Posted by cvbasheer on January 31, 2011

“Security forces (of Oman) were able to discover a spy ring belonging to the state security forces of the United Arab Emirates targeting the regime in Oman and the mechanism of governmental and military work there,” said the official, quoted by the official ONA news agency.

The cell was uncovered five months ago, before it was watched and dismantled by Omani security services, an official close to the case told AFP.

The cell “gathered information on the Sultanate’s military, security and economy, in return for large sums of money from Emirati security services,” the same official added requesting anonymity.

The cell “was interested in the issue of the succession of Sultan Qaboos, in the absence of an heir to the throne,” a security official said.

Succession could pose a problem in Oman, as the 70-year-old sultan, who overthrew his father in a bloodless coup in 1970, does not have children.

Qaboos was briefly married in 1976 to his cousin Kamila, the daughter of his paternal uncle Tariq bin Taymur.

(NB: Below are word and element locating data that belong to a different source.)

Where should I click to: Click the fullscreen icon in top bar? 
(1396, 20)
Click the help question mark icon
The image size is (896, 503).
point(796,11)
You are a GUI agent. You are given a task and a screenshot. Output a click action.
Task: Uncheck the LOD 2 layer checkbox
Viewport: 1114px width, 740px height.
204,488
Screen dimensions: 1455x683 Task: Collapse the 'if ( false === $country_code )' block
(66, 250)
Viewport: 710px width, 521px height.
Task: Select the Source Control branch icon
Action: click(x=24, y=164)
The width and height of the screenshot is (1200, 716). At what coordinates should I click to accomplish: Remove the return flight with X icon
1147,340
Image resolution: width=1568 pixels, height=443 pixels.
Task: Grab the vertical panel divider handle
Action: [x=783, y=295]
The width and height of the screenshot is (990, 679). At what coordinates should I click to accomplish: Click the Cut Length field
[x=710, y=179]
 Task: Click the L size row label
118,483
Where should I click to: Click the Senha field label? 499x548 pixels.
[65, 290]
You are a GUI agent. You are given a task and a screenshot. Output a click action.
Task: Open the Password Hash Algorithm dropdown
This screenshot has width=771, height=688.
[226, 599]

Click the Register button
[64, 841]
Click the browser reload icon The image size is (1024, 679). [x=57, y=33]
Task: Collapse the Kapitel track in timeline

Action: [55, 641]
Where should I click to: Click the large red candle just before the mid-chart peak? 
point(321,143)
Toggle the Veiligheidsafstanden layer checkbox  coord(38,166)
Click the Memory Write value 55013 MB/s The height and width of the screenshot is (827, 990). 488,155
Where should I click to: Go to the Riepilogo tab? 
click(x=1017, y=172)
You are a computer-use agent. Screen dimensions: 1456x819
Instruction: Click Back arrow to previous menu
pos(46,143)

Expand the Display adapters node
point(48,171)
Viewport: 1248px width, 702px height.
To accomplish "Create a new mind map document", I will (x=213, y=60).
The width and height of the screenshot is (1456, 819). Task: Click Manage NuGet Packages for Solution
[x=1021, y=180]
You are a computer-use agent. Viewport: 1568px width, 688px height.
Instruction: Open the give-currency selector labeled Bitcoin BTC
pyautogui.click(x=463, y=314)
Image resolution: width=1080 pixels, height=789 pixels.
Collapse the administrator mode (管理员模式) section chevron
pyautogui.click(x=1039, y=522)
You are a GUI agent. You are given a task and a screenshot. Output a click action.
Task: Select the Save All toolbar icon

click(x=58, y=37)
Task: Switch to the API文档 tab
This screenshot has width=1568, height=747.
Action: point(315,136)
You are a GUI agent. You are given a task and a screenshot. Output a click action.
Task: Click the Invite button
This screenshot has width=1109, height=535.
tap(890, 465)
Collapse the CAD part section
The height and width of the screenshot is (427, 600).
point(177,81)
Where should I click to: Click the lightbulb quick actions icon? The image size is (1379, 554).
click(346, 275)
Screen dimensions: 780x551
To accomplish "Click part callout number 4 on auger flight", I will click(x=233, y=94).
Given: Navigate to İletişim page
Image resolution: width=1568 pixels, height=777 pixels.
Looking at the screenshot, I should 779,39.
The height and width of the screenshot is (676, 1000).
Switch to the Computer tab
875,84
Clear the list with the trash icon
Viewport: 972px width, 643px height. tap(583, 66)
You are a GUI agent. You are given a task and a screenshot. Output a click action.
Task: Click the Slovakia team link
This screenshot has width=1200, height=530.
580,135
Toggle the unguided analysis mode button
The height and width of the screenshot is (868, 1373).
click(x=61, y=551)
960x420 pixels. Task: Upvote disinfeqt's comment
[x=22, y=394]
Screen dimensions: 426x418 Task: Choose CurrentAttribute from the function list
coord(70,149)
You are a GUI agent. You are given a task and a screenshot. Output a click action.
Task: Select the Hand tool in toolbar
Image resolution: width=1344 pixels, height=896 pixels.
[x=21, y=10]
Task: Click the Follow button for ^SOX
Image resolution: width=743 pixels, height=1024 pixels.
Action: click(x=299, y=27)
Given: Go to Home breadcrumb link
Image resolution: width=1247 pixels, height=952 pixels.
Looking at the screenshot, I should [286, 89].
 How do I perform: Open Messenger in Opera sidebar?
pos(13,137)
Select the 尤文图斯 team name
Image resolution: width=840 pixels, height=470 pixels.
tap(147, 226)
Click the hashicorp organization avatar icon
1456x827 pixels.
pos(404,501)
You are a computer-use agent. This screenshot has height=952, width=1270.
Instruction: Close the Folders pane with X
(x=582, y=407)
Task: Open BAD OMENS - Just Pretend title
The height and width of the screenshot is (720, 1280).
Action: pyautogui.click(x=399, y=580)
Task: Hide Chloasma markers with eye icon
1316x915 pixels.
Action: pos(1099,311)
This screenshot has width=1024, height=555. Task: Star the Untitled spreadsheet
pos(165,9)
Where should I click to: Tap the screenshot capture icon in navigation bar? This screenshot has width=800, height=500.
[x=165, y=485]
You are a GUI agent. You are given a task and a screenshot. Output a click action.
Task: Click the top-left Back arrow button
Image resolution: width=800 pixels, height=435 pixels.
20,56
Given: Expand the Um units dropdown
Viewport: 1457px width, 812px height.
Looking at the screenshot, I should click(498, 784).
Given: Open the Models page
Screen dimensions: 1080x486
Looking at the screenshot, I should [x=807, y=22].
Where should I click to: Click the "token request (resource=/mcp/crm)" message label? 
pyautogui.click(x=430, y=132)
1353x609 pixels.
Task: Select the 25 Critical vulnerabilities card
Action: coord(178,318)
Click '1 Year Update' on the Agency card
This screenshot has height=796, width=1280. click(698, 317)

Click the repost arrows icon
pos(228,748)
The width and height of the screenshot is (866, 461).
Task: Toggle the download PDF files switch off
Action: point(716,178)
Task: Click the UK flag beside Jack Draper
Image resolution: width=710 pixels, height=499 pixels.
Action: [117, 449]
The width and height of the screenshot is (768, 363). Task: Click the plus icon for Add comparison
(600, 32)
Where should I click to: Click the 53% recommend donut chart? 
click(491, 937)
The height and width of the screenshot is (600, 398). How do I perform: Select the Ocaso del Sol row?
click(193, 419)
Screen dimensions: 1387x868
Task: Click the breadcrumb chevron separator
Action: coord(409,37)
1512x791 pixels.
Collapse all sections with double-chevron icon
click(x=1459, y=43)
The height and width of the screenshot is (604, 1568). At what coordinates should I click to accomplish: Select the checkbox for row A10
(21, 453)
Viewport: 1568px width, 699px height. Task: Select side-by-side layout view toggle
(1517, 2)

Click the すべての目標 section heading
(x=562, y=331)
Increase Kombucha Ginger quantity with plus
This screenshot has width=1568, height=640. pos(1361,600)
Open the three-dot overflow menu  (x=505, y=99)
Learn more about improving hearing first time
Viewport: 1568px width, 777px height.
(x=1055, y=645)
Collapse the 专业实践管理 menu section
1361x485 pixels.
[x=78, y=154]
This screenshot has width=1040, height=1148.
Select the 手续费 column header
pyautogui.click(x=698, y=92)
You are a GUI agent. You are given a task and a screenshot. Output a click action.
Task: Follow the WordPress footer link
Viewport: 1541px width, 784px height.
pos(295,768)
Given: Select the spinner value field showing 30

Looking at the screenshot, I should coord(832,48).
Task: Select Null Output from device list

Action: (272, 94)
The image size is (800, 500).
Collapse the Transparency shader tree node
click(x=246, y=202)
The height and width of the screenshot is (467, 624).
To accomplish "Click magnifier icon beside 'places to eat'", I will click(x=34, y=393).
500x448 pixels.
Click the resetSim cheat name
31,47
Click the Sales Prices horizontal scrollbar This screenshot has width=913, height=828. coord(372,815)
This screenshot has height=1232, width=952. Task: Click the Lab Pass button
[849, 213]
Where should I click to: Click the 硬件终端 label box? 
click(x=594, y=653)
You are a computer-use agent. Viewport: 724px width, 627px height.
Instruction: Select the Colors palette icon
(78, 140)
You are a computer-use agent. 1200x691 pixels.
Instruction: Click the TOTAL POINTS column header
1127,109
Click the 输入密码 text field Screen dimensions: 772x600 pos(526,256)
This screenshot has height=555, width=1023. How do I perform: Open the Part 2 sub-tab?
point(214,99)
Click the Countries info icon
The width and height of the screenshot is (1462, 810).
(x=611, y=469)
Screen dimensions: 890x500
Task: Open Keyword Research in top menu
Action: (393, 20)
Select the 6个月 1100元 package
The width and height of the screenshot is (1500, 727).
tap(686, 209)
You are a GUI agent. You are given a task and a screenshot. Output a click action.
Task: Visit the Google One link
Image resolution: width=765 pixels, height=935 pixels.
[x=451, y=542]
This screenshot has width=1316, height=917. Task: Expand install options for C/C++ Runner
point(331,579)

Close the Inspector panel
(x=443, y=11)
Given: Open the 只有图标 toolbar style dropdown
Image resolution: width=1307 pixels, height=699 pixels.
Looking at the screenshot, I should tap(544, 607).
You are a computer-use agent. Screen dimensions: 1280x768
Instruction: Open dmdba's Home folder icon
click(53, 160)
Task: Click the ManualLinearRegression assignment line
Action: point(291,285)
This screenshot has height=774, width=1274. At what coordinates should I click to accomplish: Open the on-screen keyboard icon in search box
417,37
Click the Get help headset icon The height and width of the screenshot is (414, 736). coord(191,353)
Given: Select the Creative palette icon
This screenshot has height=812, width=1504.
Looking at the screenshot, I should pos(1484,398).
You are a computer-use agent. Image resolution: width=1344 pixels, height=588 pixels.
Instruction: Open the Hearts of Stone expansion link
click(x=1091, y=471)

The basic law of Oman, adopted in 1996, stipulates that the ruling family meets in the case of a vacuum in power to choose a successor to the sultan within three days.

If they fail to reach an agreement, the Council of Oman, which consists of the Council of State and Majlis ash-Shura (the Consultative Council), appoints the person named in a will left by the sultan.

“The accused will be presented for trial,” the official cited by ONA said.

Reacting, the UAE said it “has received with shock and surprise the information reported by” ONA, adding in a foreign ministry statement carried by state news agency WAM, that it “denies any knowledge of or link to such an alleged network.”

The UAE in the statement declared its “readiness to put all the capabilities and information that will help serve (Oman’s) investigations… and discover those who tried to harm” relations between the two Gulf neighbours.

The dismantling of the spy ring could strain relations between the two countries that are members of the Gulf Cooperation Council, which also includes Bahrain, Kuwait, Qatar and Saudi Arabia.

In July 2008, Oman and the UAE completed the delineation of their 1,000-kilometre (625-mile) shared borders, in line with a June 2002 accord.

The two neighbours differ in politics.

Oman has very good relations with Iran, while the UAE is a staunch ally of the United States. The UAE also has a long-lasting dispute with Tehran over three Iran-controlled islands in the Gulf.

Qaboos, known for rarely travelling out of Oman, was the first foreign leader to travel to Iran since President Mahmoud Ahmadinejad was re-elected in a disputed 2009 vote.

Oman has always had close relations with Iran and remained neutral during the war between the Islamic Republic and Iraq that lasted from 1980 to 1988, unlike most of its Arab neighbours who had supported the regime of the toppled Iraqi President Saddam Hussein.